Take this characteristic incident: A woman whose 96-year-old mother-in-law had been admitted to the hospital arrived to find her in a room with the door wide open, completely naked. Her mother-in-law was covered in feces. “It was in her hair, her eyes, her nails, her hands.” The soiling had dried; she had been that way for hours. “So many people must have walked past and seen her. Why didn’t somebody go in to her?” the woman said.
Often, there was a lack of human warmth and courtesy. A 72-year-old patient was thrilled to discover she could again wiggle her toes. She told the cleaner, who was delighted. She told the nurse who came to deliver her medication. The nurse left without a word.
Relatives told Mr. Francis of buzzers ignored, of how they had to wash patients themselves, of complaining to nurses who said: “Don’t moan … I have had no break today.” In some cases, Mr. Francis said, the nurses’ behaviour could properly be called “abuse.”
Visitors not only had to look after their own relatives. They had to intervene on behalf of strangers. When one visitor saw an elderly man crying for his wife, she went in search of a nurse who dismissed her, saying the patient had “lost it.”

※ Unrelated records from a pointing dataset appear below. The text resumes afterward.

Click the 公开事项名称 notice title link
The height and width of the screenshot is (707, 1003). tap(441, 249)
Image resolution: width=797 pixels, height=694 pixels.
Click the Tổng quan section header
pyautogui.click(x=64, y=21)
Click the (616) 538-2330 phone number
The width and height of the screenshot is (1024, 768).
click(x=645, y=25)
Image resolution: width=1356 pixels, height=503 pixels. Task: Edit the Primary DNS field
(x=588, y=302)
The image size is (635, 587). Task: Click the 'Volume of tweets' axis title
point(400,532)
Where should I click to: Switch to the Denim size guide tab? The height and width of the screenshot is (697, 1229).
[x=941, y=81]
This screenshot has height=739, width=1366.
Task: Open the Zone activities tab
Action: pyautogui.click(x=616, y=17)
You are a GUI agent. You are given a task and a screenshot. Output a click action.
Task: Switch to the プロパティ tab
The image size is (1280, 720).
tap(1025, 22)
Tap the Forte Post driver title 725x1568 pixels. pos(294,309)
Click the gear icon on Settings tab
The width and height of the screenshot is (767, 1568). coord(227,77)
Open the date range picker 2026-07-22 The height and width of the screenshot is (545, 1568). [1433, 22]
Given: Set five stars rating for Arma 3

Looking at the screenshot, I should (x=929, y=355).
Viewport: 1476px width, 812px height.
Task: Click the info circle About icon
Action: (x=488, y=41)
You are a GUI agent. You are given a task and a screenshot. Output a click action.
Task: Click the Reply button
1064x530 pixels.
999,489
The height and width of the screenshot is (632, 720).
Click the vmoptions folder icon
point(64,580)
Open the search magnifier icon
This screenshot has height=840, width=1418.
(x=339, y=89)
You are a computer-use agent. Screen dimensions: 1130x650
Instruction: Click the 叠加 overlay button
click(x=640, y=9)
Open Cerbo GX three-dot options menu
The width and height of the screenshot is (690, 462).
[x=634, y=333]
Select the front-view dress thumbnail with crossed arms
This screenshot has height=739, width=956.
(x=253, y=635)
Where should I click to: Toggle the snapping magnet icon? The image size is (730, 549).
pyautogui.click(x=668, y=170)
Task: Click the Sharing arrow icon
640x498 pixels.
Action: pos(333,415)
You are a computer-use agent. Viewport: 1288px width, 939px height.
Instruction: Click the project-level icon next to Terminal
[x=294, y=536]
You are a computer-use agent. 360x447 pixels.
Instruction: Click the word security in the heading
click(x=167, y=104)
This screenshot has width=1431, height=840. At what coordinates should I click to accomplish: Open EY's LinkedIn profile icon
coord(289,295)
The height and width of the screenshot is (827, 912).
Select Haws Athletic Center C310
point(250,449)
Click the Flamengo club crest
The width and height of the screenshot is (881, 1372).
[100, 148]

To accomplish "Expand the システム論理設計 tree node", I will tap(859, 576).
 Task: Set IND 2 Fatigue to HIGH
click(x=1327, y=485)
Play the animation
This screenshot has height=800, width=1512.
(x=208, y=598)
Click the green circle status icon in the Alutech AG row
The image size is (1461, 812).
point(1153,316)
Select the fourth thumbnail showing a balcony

The visitor exploded: “That man is somebody’s husband, he is somebody’s dad.”
There have been cases in many other industries of staff losing sight of morality: selling mortgages to people who couldn’t afford them, manipulating Libor interest rates, or hacking a murdered teenager’s phone. People expect better of nurses. How did it go wrong?
Mr. Francis, who stressed that some nurses provided excellent care, rightly said there was no excuse for what individuals did. But to explain is not to excuse and some of the answers are apparent in his report.
When staff show disdain for customers – or patients – you can be sure their managers do, too. This is as true of an airline or a call centre as it is of a hospital.
Of course, the Stafford Hospital managers said they cared about the patients, but their real priority was reducing costs, which they did by cutting the nursing staff. Nurses found themselves unable to answer every patient’s call. If they were dealing with one, they had to ignore others’ buzzers. Overstretched, many went off sick, which made work harder for those who remained.
Mr. Francis was unconvinced that all the reductions in nursing numbers were necessary. Costs could have been cut by more effective management. But that would have meant listening to front-line staff. When managers, after a visit to a U.S. hospital, decided to merge wards, nurses protested that it was a bad idea to put colorectal patients together with vascular ones. Colorectal surgery was dirty; vascular patients, who might have had amputations, needed to be kept clean. Their plea was disregarded.
One nurse who submitted incident reports said she received “no acknowledgment, nothing. … Mine were mainly to do with staffing levels; just not being able to give basic care, not being able to get round to feed patients.”
Where were the doctors? Most kept their heads down, but some understood the nurses. “I have never met a nurse who comes to work to do a bad job,” one doctor said. “If you are in that environment for long enough, what happens is you … either become immune to the sound of pain or you walk away.”
It may not have been callousness that led nurses to avoid patients and relatives. One said how ashamed she was of her inadequate service.
Managers of failing organizations often talk of changing the culture. How do they measure success? More important than any target or financial outcome is when staff can say: “I am proud to work here.”